GBP/USD loses ground after registering gains in the previous session, trading around 1.3390 during the Asian hours on Thursday. Traders are awaiting the United Kingdom (UK) jobs report, which includes June’s Claimant Count Change and ILO Unemployment Rate for the three months to May, due later in the day.
The GBP/USD pair depreciates as the US Dollar (USD) gains ground due to rising odds of the Federal Reserve (Fed) maintaining its benchmark overnight interest rate unchanged in the 4.25%-4.50% range at its July policy meeting, driven by the hotter-than-expected June inflation figures from the United States (US).
Dallas Fed President Lorie Logan said on Tuesday that the Fed will probably need to leave interest rates where they are for a while longer to ensure inflation stays low in the face of upward pressure from the Trump administration’s tariffs. Moreover, New York Fed President John Williams said late Wednesday that monetary policy is in the right place to allow the Fed to monitor the economy before taking its next decision.
The US Producer Price Index (PPI) was unexpectedly unchanged in June, against the market consensus of a 0.2% rise. Meanwhile, the core PPI rose by 2.6% YoY versus 3.0% prior, softer than the 2.7% expected. Traders will keep an eye on the US Retail Sales for June, followed by weekly Initial Jobless Claims and Philly Fed Manufacturing Index due later on Thursday.
The latest Fed Beige Book shows that while overall business activity remains healthy and inflation pressures are relatively subdued, underlying cost pressures are building, and business operators remain cautious.
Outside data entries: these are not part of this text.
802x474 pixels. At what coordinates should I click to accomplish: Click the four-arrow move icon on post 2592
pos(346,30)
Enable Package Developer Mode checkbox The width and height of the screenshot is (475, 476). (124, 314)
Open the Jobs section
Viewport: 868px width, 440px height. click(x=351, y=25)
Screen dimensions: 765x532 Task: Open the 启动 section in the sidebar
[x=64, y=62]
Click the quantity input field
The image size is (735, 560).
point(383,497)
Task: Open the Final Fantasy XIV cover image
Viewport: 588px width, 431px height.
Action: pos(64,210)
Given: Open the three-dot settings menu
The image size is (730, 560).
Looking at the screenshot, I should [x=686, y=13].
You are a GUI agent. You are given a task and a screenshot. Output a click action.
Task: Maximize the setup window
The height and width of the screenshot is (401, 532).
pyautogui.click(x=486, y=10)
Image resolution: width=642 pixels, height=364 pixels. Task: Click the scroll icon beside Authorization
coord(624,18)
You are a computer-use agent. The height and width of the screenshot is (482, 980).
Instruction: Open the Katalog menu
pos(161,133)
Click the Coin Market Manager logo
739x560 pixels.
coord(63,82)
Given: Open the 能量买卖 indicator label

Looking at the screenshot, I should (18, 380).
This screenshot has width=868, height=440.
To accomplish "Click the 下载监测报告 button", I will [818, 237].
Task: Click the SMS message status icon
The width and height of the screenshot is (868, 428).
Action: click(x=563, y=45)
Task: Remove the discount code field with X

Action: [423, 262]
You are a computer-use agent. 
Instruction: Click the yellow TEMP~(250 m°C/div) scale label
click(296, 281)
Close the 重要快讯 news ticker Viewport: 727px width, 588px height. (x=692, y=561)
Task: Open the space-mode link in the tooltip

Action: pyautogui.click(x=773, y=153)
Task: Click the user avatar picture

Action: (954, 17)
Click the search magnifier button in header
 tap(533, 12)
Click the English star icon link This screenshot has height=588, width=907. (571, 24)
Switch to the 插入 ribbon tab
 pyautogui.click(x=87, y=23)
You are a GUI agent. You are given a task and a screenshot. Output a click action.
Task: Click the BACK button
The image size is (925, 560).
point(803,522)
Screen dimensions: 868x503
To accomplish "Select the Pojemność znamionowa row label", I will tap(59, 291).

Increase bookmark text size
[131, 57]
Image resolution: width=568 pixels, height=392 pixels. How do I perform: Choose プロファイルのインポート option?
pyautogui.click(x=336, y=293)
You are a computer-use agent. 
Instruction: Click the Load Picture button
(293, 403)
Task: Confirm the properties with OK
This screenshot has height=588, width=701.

The downside of the GBP/USD pair could be restrained as the hotter-than-expected UK inflation data reinforce the likelihood of the Bank of England (BoE) maintaining a restrictive monetary policy stance. However, the BoE may adopt a balancing act while discussing interest rates in the August monetary policy meeting amid escalating price pressures and cooling labor market conditions.